When verse fifteen [not read aloud] says, “Then Solomon awoke—and he realized it had been a dream,” this says Solomon was living a dream. The soul state of being is according to the ways of the flesh, such that to dream is to enter the everlasting realm of eternity, where true life never ends. For Solomon to “awaken” says he returned to the realm of death that is the material world. The think one has “dreamed” of promises from God, that says Solomon no longer believed in Yahweh. He saw Yahweh as a dream, and his new wisdom said dreams are not real. Therefore [also not read aloud], Solomon went to his new Temple and offered himself some fresh kill sacrifices, knowing there was no God who could ever punish a god on earth.


This reading option to be read on the twelfth Sunday after Pentecost, when one’s own personal ministry to Yahweh should already be well underway, is a lesson in selfishness. Anyone who believes he or she can break the laws of Moses and make up new rules [said to be what Jesus meant, as if one’s brain can figure out what Jesus meant] means one is playing a role like that of young King Solomon. One sees Solomon as being given the gift of great wisdom, when such a gift is actually a curse. It is the brains of the world that lead the people away from a commitment to Yahweh. The seminaries of Christianity have long since given up belief in Yahweh [they now call him a generic “Lord”], as if being Jesus resurrected is only a dream, one which can never come true.
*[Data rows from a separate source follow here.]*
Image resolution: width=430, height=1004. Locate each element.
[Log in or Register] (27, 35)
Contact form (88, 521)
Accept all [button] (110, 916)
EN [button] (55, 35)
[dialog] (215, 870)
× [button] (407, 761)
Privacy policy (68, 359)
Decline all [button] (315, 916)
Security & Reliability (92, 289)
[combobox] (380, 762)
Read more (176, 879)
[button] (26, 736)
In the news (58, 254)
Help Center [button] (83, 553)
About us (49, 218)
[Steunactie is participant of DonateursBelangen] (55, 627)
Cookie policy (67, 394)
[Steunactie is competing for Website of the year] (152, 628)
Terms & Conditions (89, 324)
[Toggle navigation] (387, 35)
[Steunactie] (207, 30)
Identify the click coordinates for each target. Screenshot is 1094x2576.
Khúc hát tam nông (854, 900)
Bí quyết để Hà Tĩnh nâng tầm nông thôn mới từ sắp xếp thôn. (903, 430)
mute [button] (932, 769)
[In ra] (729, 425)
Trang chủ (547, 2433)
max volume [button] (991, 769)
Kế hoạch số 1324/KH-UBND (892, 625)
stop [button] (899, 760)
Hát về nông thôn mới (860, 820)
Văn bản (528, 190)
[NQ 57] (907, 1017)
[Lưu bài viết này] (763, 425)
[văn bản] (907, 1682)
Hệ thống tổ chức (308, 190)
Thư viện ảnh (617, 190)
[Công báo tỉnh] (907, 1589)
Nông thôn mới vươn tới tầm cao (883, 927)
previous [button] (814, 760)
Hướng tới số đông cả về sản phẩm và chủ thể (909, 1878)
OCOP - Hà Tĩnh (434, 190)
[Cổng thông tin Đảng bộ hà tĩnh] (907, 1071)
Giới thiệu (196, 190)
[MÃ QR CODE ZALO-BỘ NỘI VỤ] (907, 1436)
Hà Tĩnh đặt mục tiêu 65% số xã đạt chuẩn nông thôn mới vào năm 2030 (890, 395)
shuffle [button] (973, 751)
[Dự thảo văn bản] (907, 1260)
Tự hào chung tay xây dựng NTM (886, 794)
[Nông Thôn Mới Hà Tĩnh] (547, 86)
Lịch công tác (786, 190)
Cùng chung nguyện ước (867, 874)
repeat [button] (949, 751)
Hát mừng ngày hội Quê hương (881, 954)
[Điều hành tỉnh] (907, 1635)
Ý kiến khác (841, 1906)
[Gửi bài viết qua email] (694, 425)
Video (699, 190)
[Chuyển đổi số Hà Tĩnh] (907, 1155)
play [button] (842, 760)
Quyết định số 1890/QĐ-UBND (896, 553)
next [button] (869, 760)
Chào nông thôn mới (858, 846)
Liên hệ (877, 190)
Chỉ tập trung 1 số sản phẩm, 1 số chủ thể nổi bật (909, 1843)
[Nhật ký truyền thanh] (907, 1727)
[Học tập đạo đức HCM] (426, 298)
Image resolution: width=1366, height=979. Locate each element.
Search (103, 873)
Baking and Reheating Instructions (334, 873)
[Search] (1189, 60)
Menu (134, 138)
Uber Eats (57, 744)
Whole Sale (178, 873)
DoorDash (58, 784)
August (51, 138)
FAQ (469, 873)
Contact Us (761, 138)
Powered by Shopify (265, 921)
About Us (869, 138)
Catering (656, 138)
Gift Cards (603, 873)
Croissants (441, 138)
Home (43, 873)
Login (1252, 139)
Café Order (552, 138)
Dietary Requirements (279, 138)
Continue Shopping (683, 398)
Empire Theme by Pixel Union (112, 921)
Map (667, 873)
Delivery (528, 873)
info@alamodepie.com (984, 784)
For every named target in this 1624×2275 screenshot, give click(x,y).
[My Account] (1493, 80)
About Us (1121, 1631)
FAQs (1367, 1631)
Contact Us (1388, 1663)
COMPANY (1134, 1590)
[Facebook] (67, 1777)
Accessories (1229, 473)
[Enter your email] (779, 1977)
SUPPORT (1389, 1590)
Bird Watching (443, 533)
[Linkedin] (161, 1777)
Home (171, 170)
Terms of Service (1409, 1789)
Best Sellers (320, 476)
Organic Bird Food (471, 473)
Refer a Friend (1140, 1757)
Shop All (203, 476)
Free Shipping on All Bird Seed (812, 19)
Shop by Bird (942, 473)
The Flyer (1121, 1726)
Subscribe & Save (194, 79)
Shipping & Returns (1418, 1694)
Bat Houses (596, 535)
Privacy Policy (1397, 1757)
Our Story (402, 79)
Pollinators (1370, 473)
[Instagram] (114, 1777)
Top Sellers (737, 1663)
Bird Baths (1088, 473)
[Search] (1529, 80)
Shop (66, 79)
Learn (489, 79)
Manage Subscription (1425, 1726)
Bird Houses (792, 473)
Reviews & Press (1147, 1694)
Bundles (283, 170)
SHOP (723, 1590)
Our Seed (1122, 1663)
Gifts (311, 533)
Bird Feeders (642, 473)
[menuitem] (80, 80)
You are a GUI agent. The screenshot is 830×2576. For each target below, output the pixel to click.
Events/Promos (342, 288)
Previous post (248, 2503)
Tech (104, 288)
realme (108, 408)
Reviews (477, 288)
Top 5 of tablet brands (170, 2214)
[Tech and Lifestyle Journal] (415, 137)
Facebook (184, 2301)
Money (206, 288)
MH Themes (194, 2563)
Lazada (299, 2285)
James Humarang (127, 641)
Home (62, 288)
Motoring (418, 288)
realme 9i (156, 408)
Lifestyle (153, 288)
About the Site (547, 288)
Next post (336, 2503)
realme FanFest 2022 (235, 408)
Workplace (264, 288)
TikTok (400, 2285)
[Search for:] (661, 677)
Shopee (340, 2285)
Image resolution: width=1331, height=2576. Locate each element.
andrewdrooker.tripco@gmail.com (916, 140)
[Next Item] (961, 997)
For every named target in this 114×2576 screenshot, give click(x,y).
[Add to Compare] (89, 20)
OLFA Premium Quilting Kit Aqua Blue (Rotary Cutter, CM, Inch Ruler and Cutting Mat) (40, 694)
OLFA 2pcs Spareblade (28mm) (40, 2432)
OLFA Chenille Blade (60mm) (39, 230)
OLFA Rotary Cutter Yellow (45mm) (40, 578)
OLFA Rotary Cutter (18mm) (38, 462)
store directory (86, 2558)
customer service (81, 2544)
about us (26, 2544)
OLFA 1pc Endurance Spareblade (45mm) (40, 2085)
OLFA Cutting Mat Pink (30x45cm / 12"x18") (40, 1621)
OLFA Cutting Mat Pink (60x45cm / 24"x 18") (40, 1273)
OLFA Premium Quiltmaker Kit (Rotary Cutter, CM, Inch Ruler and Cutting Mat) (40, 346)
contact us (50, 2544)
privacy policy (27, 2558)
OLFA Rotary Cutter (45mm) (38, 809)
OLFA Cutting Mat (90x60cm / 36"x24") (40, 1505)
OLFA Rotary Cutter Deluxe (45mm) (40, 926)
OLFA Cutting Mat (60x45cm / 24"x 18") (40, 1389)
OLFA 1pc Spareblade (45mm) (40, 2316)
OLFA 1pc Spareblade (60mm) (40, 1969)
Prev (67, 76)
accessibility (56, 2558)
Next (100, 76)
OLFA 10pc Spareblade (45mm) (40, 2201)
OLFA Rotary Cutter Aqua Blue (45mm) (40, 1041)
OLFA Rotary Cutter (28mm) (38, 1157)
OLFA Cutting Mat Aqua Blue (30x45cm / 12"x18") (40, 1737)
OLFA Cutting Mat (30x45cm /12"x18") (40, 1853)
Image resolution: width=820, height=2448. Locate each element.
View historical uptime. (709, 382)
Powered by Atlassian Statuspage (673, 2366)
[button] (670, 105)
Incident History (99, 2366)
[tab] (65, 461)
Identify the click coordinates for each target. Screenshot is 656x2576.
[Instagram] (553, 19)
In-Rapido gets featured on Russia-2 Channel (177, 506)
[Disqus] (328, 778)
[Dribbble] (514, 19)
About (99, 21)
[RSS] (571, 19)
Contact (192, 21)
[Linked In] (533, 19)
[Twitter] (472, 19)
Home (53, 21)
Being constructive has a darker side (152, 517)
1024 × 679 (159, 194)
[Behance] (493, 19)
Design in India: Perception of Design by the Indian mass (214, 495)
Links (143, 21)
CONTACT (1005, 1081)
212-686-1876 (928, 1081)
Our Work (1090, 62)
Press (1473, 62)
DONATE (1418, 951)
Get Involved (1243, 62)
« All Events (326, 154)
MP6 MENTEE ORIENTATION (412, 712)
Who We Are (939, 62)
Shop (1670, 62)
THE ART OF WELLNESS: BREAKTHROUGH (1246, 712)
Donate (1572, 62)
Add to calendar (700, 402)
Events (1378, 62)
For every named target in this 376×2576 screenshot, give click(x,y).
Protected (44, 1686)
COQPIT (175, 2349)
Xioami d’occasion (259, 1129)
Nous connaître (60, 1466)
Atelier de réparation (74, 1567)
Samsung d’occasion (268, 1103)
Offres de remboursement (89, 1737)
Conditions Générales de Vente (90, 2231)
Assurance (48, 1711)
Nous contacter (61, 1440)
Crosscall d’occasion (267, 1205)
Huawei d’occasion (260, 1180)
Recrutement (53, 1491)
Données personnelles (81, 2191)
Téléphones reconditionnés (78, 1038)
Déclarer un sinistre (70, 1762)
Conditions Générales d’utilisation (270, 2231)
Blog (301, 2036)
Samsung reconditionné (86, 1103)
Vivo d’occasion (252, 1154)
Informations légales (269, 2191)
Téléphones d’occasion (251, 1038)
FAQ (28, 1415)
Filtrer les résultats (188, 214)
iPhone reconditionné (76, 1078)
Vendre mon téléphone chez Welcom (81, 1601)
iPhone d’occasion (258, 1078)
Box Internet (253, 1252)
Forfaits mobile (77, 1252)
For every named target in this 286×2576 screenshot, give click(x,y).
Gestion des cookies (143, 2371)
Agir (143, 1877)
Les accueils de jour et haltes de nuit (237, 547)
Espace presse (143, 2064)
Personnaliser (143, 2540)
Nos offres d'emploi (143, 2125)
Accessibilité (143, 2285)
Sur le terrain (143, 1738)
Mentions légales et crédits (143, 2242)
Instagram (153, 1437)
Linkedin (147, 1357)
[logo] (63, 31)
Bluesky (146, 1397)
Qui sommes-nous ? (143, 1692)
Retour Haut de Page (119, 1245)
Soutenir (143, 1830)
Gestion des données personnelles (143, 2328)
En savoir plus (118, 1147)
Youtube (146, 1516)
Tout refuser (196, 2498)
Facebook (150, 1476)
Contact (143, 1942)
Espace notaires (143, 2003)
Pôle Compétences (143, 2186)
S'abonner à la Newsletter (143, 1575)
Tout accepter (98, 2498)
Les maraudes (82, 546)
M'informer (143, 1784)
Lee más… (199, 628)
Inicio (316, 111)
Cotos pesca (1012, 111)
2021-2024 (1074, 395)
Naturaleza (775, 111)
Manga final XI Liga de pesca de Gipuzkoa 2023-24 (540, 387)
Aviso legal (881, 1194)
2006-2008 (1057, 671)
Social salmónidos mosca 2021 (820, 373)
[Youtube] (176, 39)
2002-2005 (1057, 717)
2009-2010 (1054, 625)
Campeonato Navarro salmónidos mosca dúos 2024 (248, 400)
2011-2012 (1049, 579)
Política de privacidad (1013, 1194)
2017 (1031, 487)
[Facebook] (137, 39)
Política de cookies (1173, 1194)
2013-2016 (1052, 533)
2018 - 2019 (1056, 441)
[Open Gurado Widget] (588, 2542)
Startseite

Ministry to Yahweh means submitting one’s heart, mind and soul to Yahweh, out of the love of marriage. One does not think what is best or what is worst, as one only acts according to the divine possession of Yahweh’s Spirit. One’s personal “Lord” is Jesus, the Son of man reborn as one with one’s submissive soul. One becomes like young David, not like young Solomon. One does not point to the diplomas and plaques of achievement in a church that serves an organization, not Yahweh and certainly not the people who choose to believe in a God. A true priest of Yahweh does not teach dreams that are beyond materialization. They teach the reality of dreams come true.